» **Records of finding words and elements**:
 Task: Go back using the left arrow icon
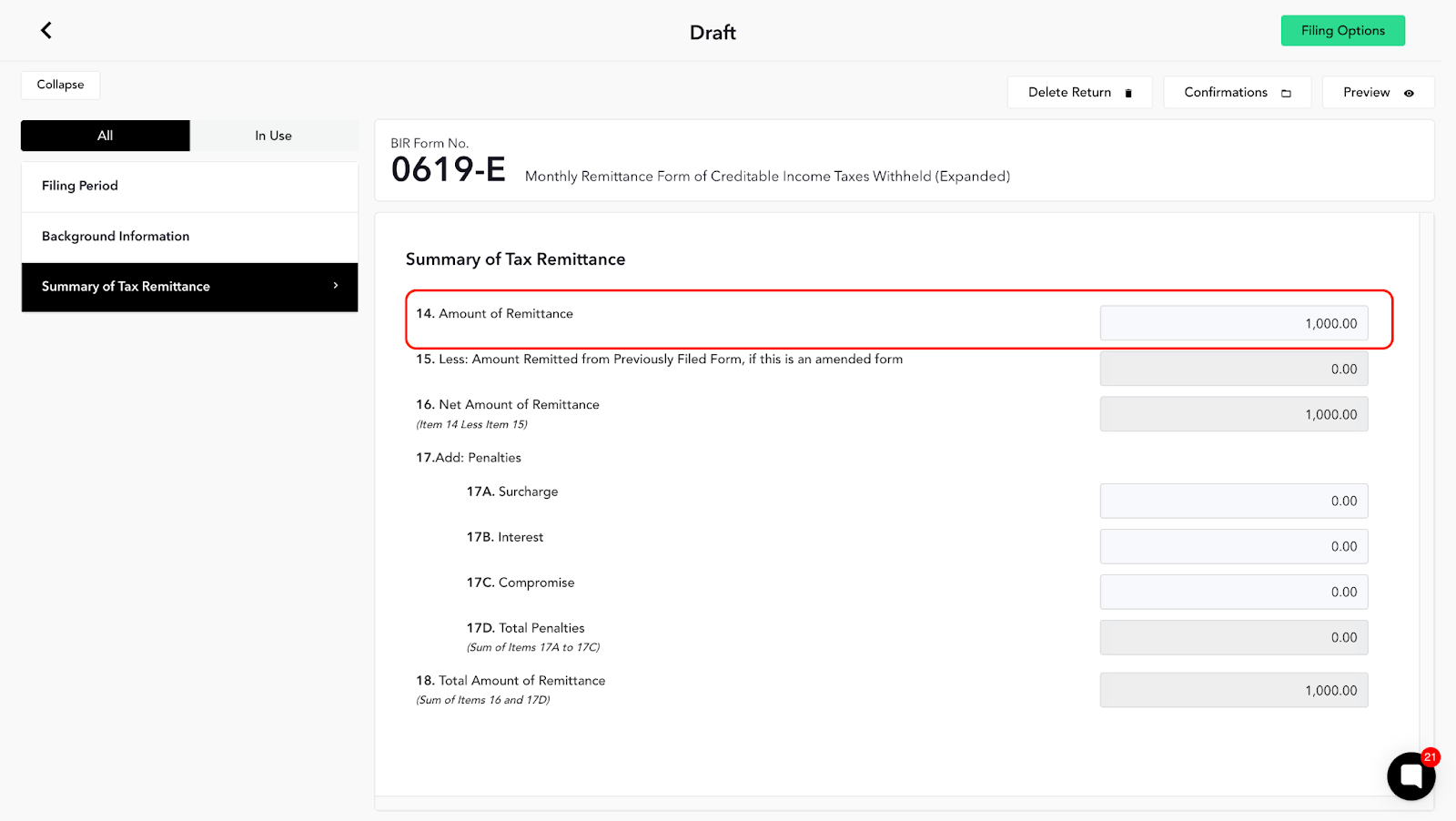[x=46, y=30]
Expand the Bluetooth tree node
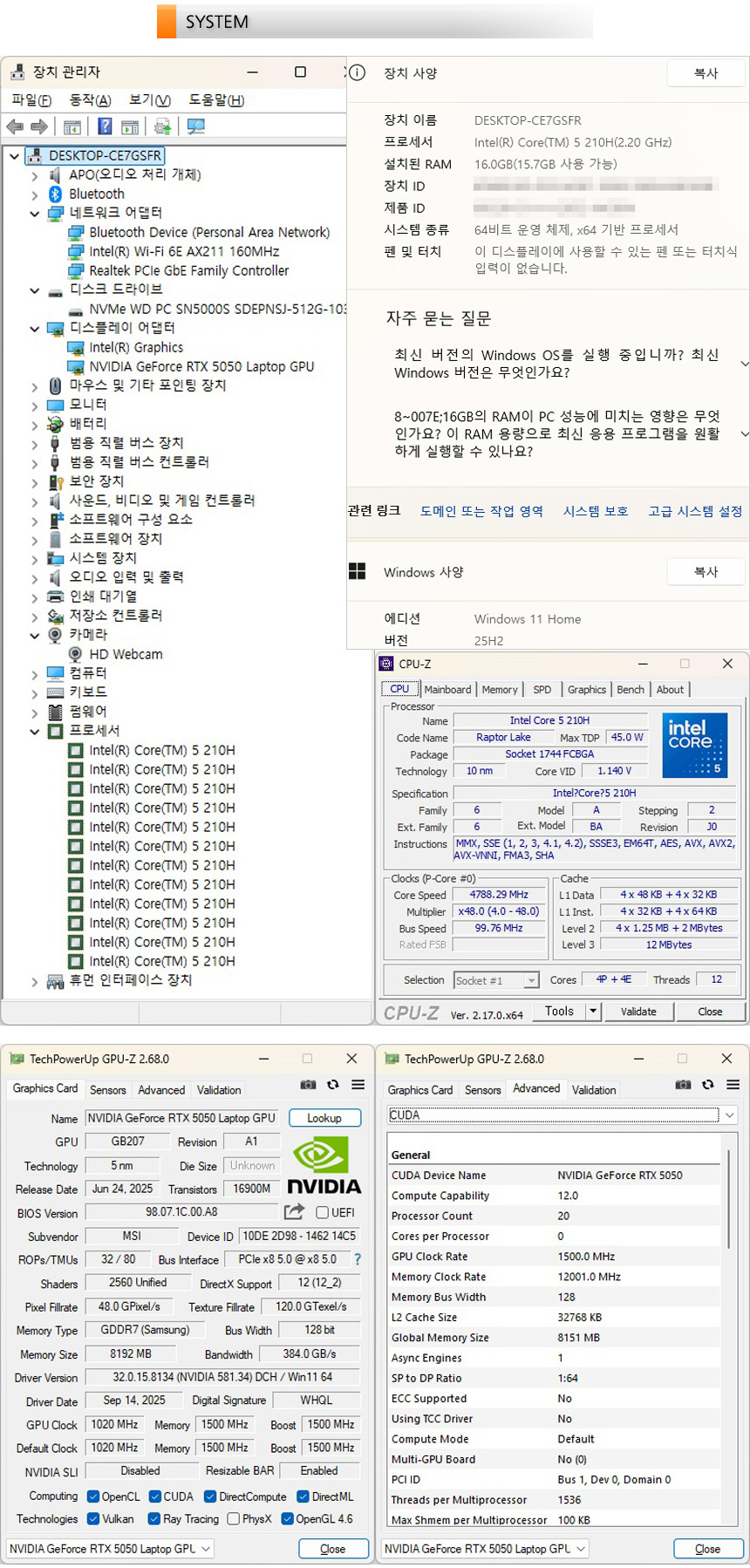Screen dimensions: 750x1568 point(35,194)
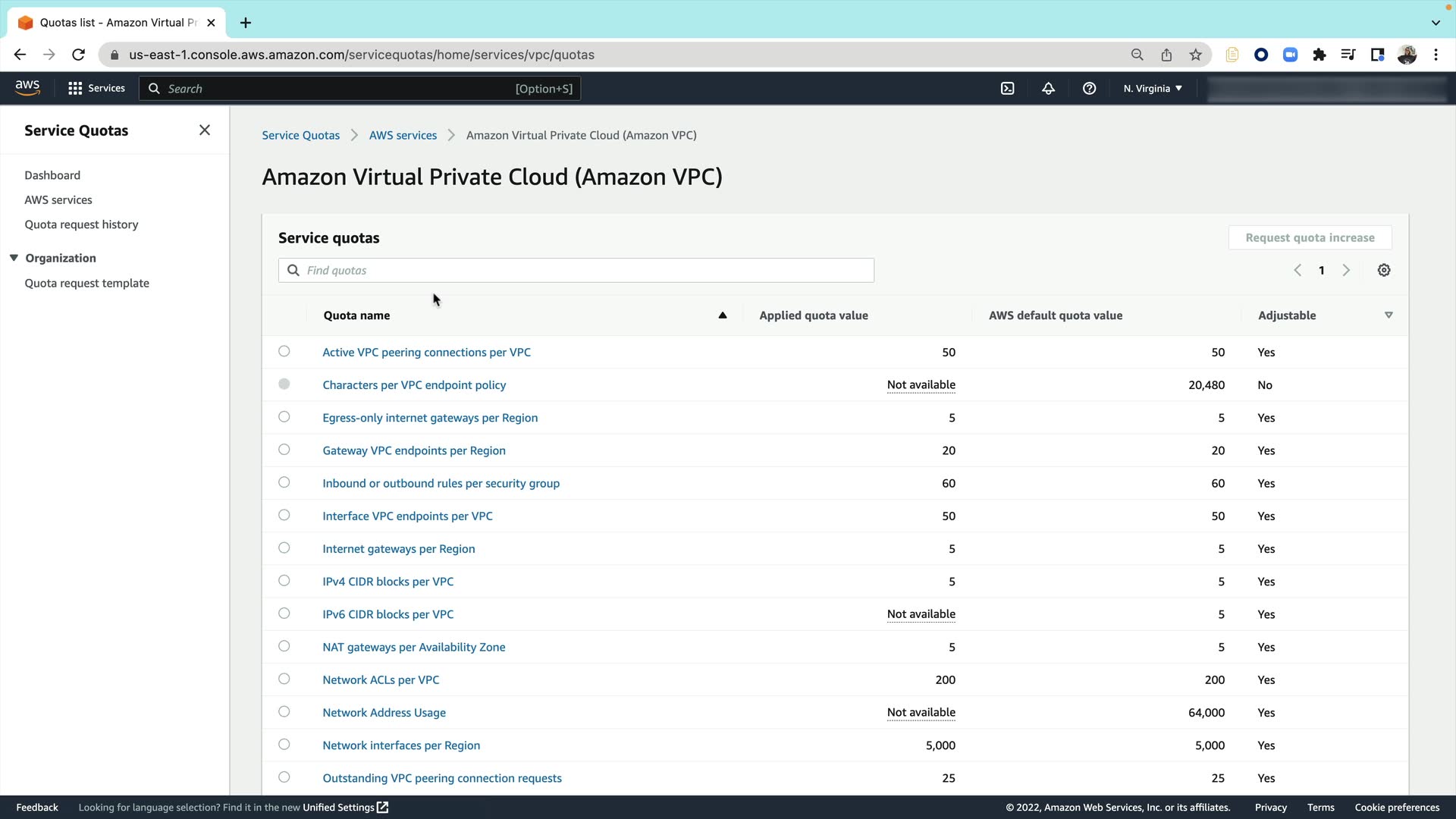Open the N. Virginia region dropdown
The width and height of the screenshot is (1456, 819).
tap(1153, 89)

» **What you should do**: Rewrite the lines above as a Markdown table with the columns "No." and "Line", numbering each row and omitting blank lines. Leave the pictures out of the table.

» **Written response**:
| No. | Line |
|---|---|
| 1 |  Task: Go back using the left arrow icon |
| 2 | [x=46, y=30] |
| 3 | Expand the Bluetooth tree node |
| 4 | Screen dimensions: 750x1568 point(35,194) |
| 5 | Open the N. Virginia region dropdown |
| 6 | The width and height of the screenshot is (1456, 819). |
| 7 | tap(1153, 89) |